Task item
Find the line containing "Task: Click the S1 set column header". Retype it and every later line of the records exactly, leaving out pictures.

** Records to process follows **

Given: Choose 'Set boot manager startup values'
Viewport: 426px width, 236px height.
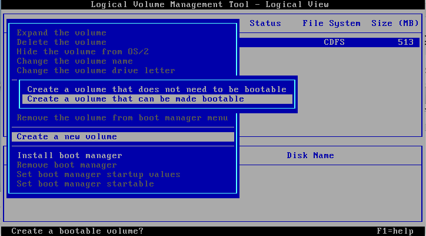Looking at the screenshot, I should coord(98,175).
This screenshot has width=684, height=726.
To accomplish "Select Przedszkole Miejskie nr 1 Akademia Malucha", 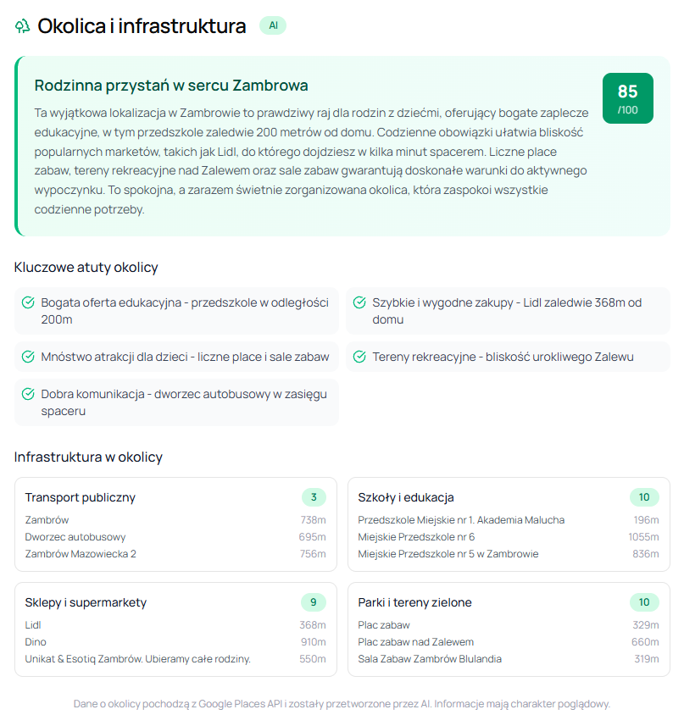I will pos(508,520).
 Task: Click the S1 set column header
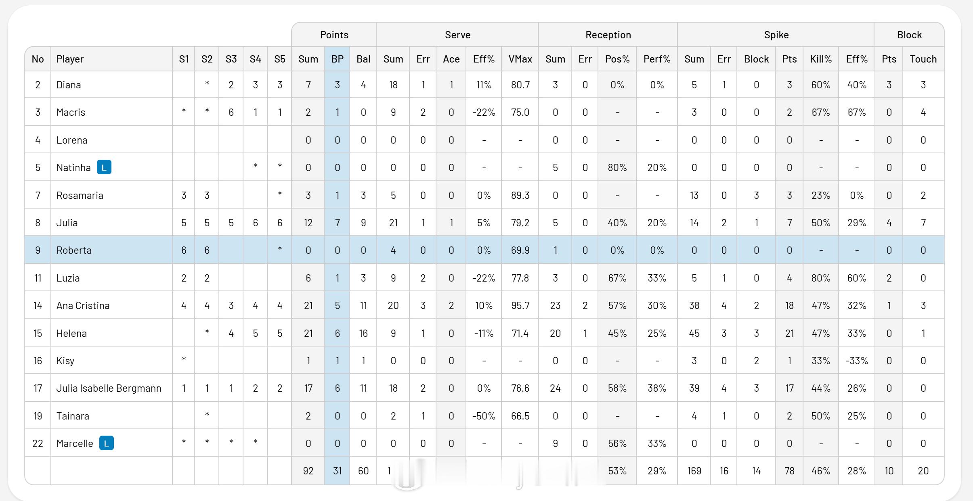(184, 59)
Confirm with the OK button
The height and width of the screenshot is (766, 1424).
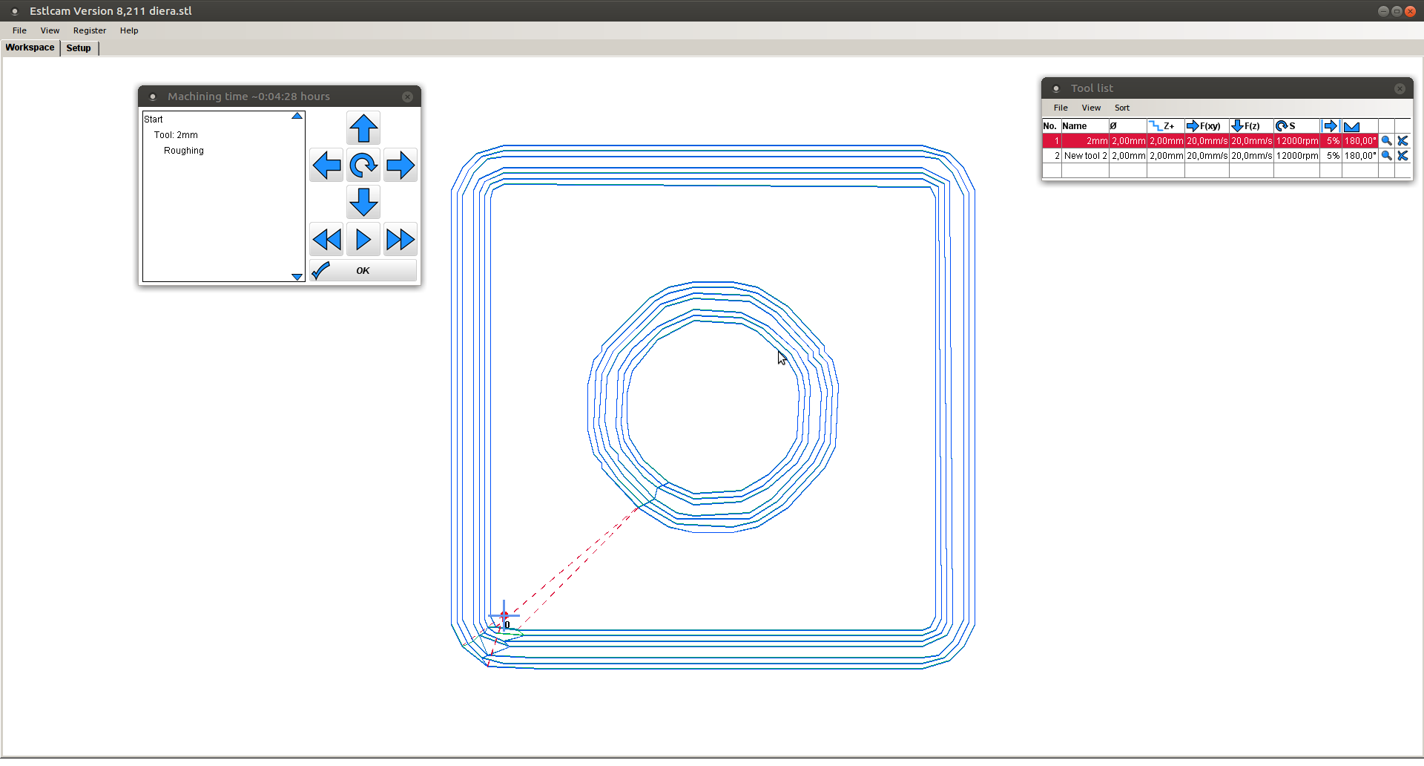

** End of Records to process **

Response box
 Task: Click the S1 set column header
(184, 59)
Confirm with the OK button
The height and width of the screenshot is (766, 1424).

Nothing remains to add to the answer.